My family came to town and we did an awesome road trip vacation around Arizona and went horseback riding and all of that. We even went to the Grand Canyon and it was nice seeing it again. I just love it. I love it so damn much. 

I only worked out 4 times! Not sure why.


Cute guy and I officially became a thing and guess what? Even less time was available for hiking. Two hikes happened, one of which was out of town.

I worked out 5 times with my trainer.

I went to Colorado and went on a short hike there.

I celebrated my 1 year anniversary of serious hikingness by…not hiking that day. August 23rd, for the official record of such things.


Worked out with my trainer 5 times.

Hiked 4 times, one of which was out of town.

Went to Tonto Natural Bridge with the boyfriend, which was a scary assed hike. For me. Because I’m weird.


I managed to make all 8 of my monthly sessions with my trainer in October. Way to go, October!

I only managed 2 hikes, however. One of which was out of town.

I went for a pedi and a massage. She said I was quite jacked up in all of my muscle areas. Ouch.


Only 2 workouts with my trainer happened because I caught a stupid cold and then was out of town for Thanksgiving.

Which means I was in West Virginia for Thanksgiving. Which means I took my yearly trip to Virginia to see my friends but only one was available. And that one was Jeff. And he hikes. And I hike. So we scheduled a hike instead of just lunch. And oh my what a hike it turned out to be. We took the wrong trail, decided that we could just climb up and over this hill to find the trail but that, naturally, didn’t work out as simply as it sounds. We hiked close to 10 miles up hill, across hill, over trees, through mountain laurel, climbed rocks, and basically did all of the things that scare me the most. What a fantastic time! Truly. 

I was bitten by a dog.

I started going to a chiropractor since my trainer noticed one leg was longer than the other.

I went on 2 small hikes.

I drove my hiking friends and cheered them all on during the Phoenix Summit Challenge.

I got registered for the 2016 National Trail Trek! Oh, shit. I need to start hiking for real again…
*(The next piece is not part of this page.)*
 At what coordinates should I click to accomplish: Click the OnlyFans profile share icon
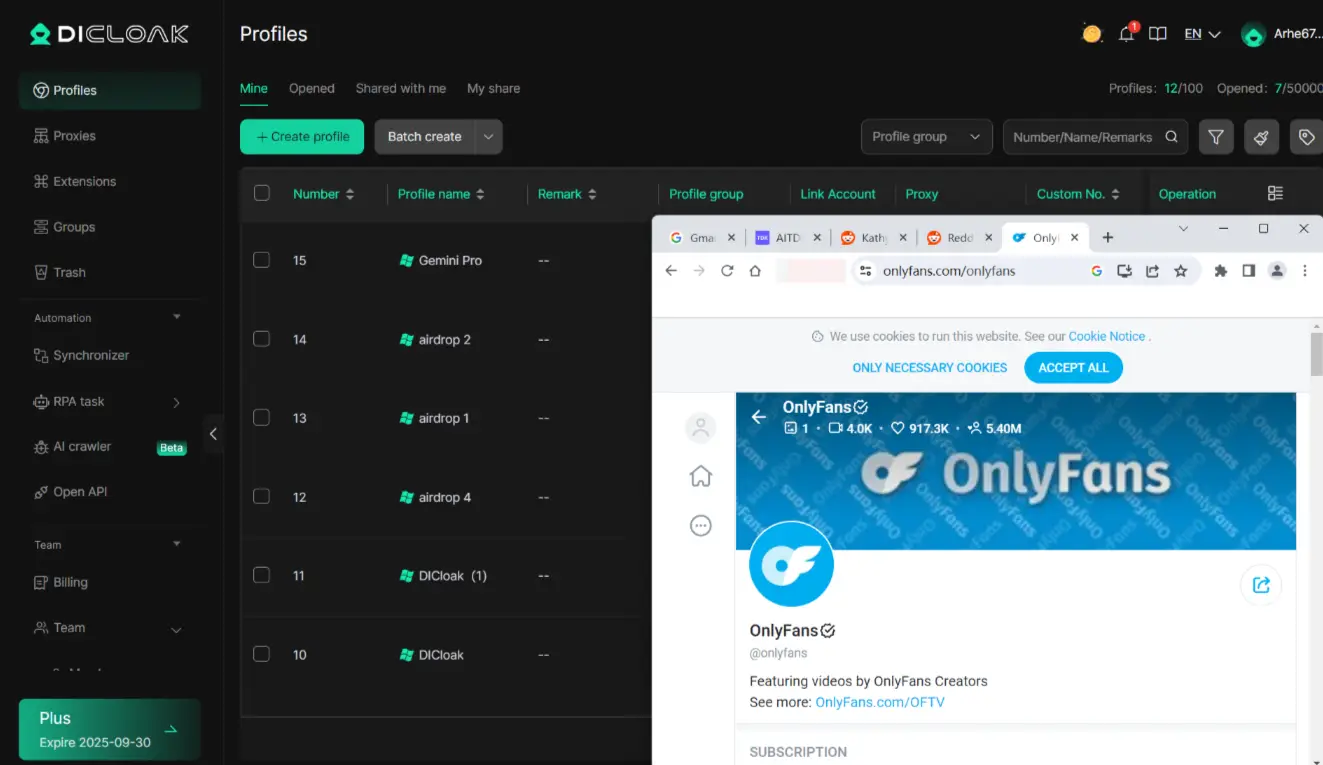coord(1261,585)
I worked out with my trainer 7 times! Yay, December! But I’m weak and out of shape feeling. I’m still not at the level I was at when I began but I feel sluggish and dizzy a lot. I’ve put on all of the weight I lost on the Whole30 and 10 more on top of that. I surpassed my never again weight and landed squarely on “not seen that number on my scale before.” Ugh. 

I did 5 training hikes! Yay! One of which had great distance and was on a trail I’d not been on before. It was gorgeous!
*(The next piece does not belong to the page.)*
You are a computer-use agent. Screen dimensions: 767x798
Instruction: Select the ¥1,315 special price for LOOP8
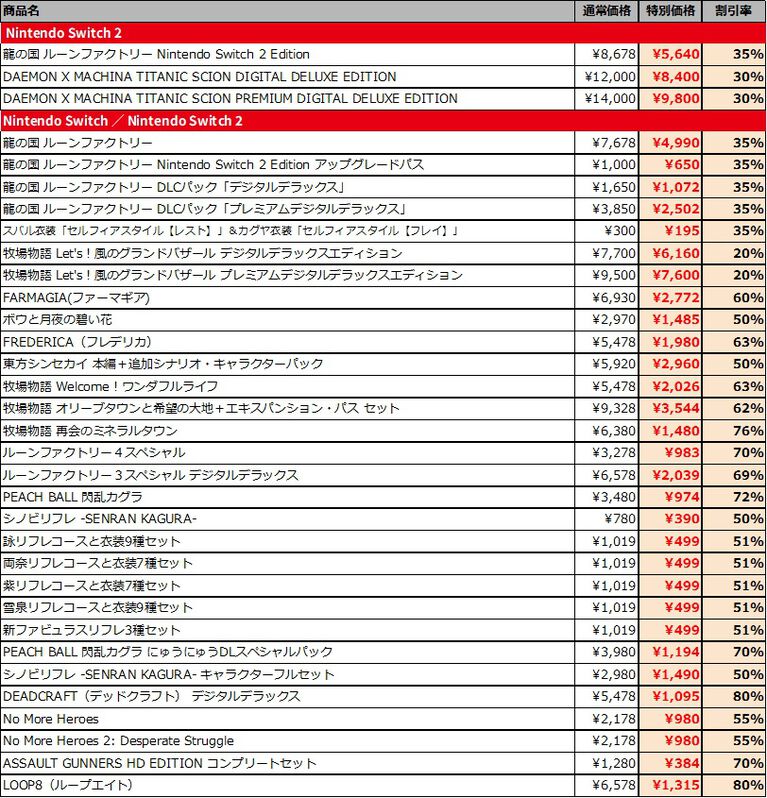pyautogui.click(x=670, y=785)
I continued to go to the chiro and that’s about to wrap up. I also went for a massage and she said I wasn’t as jacked up this time and life is merry and good but still sort of ouch in the glute and shoulder area.

I put myself back on a mostly Whole 30 diet program because my weight is out of control. And not like a fun night of drinking you’ll openly regret but secretly be happy about. Oh, no. I’m the heaviest I have ever been. No good. So, I’m fixing that. I don’t blame the boyfriend, but I do blame his love of desserts and how well he cooks.

My routine has been way off this month due to the holidays and the boyfriend’s work schedule so I’ve been trying to keep my anxiety at bay so I’m, like, super exhausted. Not a good time to also try to eat healthy when all my brain wants is nice comforting food. But I’m already down 3.5 pounds so that’s encouraging.

So, yeah. After the Canyon my life did not go back to my set schedule of hiking all of the weekends and working out all of the Tuesdays and Thursdays. It was my intention for that to happen. Of course it was! But, you know, things happen in our lives that we don’t see coming. I didn’t know that I was going to meet this guy and then, you know, like him and want to forge an actual relationship for the first time in many years. I had no idea! But that’s what’s happened and when you’re forging a new relationship you gotta make room in your life. Because he’s a part of the life and not an accessory in it. And I’m learning how to be in a relationship all over again and learning new routines and new balance and all of it.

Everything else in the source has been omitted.